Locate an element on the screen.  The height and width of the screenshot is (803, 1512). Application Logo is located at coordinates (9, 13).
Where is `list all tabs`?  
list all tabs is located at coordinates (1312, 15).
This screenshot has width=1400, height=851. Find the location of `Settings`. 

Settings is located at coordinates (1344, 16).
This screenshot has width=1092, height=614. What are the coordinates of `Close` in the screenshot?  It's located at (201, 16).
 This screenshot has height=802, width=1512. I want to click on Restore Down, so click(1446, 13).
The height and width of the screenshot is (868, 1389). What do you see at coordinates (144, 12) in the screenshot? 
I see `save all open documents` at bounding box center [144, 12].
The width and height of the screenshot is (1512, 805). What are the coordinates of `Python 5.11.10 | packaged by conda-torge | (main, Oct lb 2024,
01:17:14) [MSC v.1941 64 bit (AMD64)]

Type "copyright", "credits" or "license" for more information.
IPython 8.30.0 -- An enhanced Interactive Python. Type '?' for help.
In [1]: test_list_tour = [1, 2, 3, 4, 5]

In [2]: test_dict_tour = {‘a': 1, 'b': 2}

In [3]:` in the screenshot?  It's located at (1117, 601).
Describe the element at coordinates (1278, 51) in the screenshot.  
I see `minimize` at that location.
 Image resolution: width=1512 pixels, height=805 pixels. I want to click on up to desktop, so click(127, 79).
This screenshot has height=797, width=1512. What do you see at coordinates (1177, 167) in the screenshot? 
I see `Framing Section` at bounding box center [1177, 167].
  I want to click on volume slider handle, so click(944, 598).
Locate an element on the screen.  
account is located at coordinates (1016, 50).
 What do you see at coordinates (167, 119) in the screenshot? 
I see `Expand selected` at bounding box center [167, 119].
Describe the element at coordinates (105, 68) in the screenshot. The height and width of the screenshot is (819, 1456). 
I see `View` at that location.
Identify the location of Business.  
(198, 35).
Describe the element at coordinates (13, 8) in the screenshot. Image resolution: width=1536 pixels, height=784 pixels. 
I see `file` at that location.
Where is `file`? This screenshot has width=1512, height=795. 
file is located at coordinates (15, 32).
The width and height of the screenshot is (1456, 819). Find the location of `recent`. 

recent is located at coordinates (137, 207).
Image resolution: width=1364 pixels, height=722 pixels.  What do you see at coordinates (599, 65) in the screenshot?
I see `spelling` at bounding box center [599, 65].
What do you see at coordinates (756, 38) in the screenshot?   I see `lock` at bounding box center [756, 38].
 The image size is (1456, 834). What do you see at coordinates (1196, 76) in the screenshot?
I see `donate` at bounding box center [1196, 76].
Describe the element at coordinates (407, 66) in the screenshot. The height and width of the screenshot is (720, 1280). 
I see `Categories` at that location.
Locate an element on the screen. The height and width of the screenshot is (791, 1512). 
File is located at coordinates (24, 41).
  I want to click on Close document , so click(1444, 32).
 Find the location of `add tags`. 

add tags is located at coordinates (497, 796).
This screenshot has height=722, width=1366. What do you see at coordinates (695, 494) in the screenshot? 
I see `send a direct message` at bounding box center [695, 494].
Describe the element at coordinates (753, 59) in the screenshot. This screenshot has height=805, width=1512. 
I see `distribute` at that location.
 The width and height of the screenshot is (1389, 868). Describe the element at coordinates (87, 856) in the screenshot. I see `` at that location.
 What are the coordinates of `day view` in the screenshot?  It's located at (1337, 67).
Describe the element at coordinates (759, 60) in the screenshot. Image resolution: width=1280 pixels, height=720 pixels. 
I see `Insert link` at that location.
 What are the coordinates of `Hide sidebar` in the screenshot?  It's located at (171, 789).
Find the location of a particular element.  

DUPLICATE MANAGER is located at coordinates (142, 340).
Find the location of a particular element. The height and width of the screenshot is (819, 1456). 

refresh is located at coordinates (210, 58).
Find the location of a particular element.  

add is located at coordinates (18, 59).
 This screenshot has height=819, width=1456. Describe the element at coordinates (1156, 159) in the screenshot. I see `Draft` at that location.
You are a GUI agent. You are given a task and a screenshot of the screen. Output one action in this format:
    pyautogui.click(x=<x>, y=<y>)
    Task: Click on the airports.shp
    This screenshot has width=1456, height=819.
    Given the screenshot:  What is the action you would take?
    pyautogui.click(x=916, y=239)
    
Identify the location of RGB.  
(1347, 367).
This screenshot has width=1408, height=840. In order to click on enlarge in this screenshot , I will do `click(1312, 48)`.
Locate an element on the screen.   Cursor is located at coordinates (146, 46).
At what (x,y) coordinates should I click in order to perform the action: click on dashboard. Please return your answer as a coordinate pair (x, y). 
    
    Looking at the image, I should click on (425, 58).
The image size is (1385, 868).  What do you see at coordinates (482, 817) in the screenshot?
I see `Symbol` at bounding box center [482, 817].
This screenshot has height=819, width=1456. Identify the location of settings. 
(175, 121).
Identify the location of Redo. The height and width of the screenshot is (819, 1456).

Stated goal: Rewrite all the entries above with each "Identify the location of" changed to "Find the position of", leaving everything else untouched.

Result for this exercise:
Locate an element on the screen.  The height and width of the screenshot is (803, 1512). Application Logo is located at coordinates (9, 13).
Where is `list all tabs`?  
list all tabs is located at coordinates (1312, 15).
This screenshot has width=1400, height=851. Find the location of `Settings`. 

Settings is located at coordinates (1344, 16).
This screenshot has width=1092, height=614. What are the coordinates of `Close` in the screenshot?  It's located at (201, 16).
 This screenshot has height=802, width=1512. I want to click on Restore Down, so click(1446, 13).
The height and width of the screenshot is (868, 1389). What do you see at coordinates (144, 12) in the screenshot? 
I see `save all open documents` at bounding box center [144, 12].
The width and height of the screenshot is (1512, 805). What are the coordinates of `Python 5.11.10 | packaged by conda-torge | (main, Oct lb 2024,
01:17:14) [MSC v.1941 64 bit (AMD64)]

Type "copyright", "credits" or "license" for more information.
IPython 8.30.0 -- An enhanced Interactive Python. Type '?' for help.
In [1]: test_list_tour = [1, 2, 3, 4, 5]

In [2]: test_dict_tour = {‘a': 1, 'b': 2}

In [3]:` in the screenshot?  It's located at (1117, 601).
Describe the element at coordinates (1278, 51) in the screenshot.  
I see `minimize` at that location.
 Image resolution: width=1512 pixels, height=805 pixels. I want to click on up to desktop, so click(127, 79).
This screenshot has height=797, width=1512. What do you see at coordinates (1177, 167) in the screenshot? 
I see `Framing Section` at bounding box center [1177, 167].
  I want to click on volume slider handle, so click(944, 598).
Locate an element on the screen.  
account is located at coordinates (1016, 50).
 What do you see at coordinates (167, 119) in the screenshot? 
I see `Expand selected` at bounding box center [167, 119].
Describe the element at coordinates (105, 68) in the screenshot. The height and width of the screenshot is (819, 1456). 
I see `View` at that location.
Find the position of Business.  
(198, 35).
Describe the element at coordinates (13, 8) in the screenshot. Image resolution: width=1536 pixels, height=784 pixels. 
I see `file` at that location.
Where is `file`? This screenshot has width=1512, height=795. 
file is located at coordinates (15, 32).
The width and height of the screenshot is (1456, 819). Find the location of `recent`. 

recent is located at coordinates (137, 207).
Image resolution: width=1364 pixels, height=722 pixels.  What do you see at coordinates (599, 65) in the screenshot?
I see `spelling` at bounding box center [599, 65].
What do you see at coordinates (756, 38) in the screenshot?   I see `lock` at bounding box center [756, 38].
 The image size is (1456, 834). What do you see at coordinates (1196, 76) in the screenshot?
I see `donate` at bounding box center [1196, 76].
Describe the element at coordinates (407, 66) in the screenshot. The height and width of the screenshot is (720, 1280). 
I see `Categories` at that location.
Locate an element on the screen. The height and width of the screenshot is (791, 1512). 
File is located at coordinates (24, 41).
  I want to click on Close document , so click(1444, 32).
 Find the location of `add tags`. 

add tags is located at coordinates (497, 796).
This screenshot has height=722, width=1366. What do you see at coordinates (695, 494) in the screenshot? 
I see `send a direct message` at bounding box center [695, 494].
Describe the element at coordinates (753, 59) in the screenshot. This screenshot has height=805, width=1512. 
I see `distribute` at that location.
 The width and height of the screenshot is (1389, 868). Describe the element at coordinates (87, 856) in the screenshot. I see `` at that location.
 What are the coordinates of `day view` in the screenshot?  It's located at (1337, 67).
Describe the element at coordinates (759, 60) in the screenshot. Image resolution: width=1280 pixels, height=720 pixels. 
I see `Insert link` at that location.
 What are the coordinates of `Hide sidebar` in the screenshot?  It's located at (171, 789).
Find the location of a particular element.  

DUPLICATE MANAGER is located at coordinates (142, 340).
Find the location of a particular element. The height and width of the screenshot is (819, 1456). 

refresh is located at coordinates (210, 58).
Find the location of a particular element.  

add is located at coordinates (18, 59).
 This screenshot has height=819, width=1456. Describe the element at coordinates (1156, 159) in the screenshot. I see `Draft` at that location.
You are a GUI agent. You are given a task and a screenshot of the screen. Output one action in this format:
    pyautogui.click(x=<x>, y=<y>)
    Task: Click on the airports.shp
    This screenshot has width=1456, height=819.
    Given the screenshot:  What is the action you would take?
    pyautogui.click(x=916, y=239)
    
Find the position of RGB.  
(1347, 367).
This screenshot has width=1408, height=840. In order to click on enlarge in this screenshot , I will do `click(1312, 48)`.
Locate an element on the screen.   Cursor is located at coordinates (146, 46).
At what (x,y) coordinates should I click in order to perform the action: click on dashboard. Please return your answer as a coordinate pair (x, y). 
    
    Looking at the image, I should click on (425, 58).
The image size is (1385, 868).  What do you see at coordinates (482, 817) in the screenshot?
I see `Symbol` at bounding box center [482, 817].
This screenshot has height=819, width=1456. Find the position of settings. 
(175, 121).
Find the position of Redo. The height and width of the screenshot is (819, 1456).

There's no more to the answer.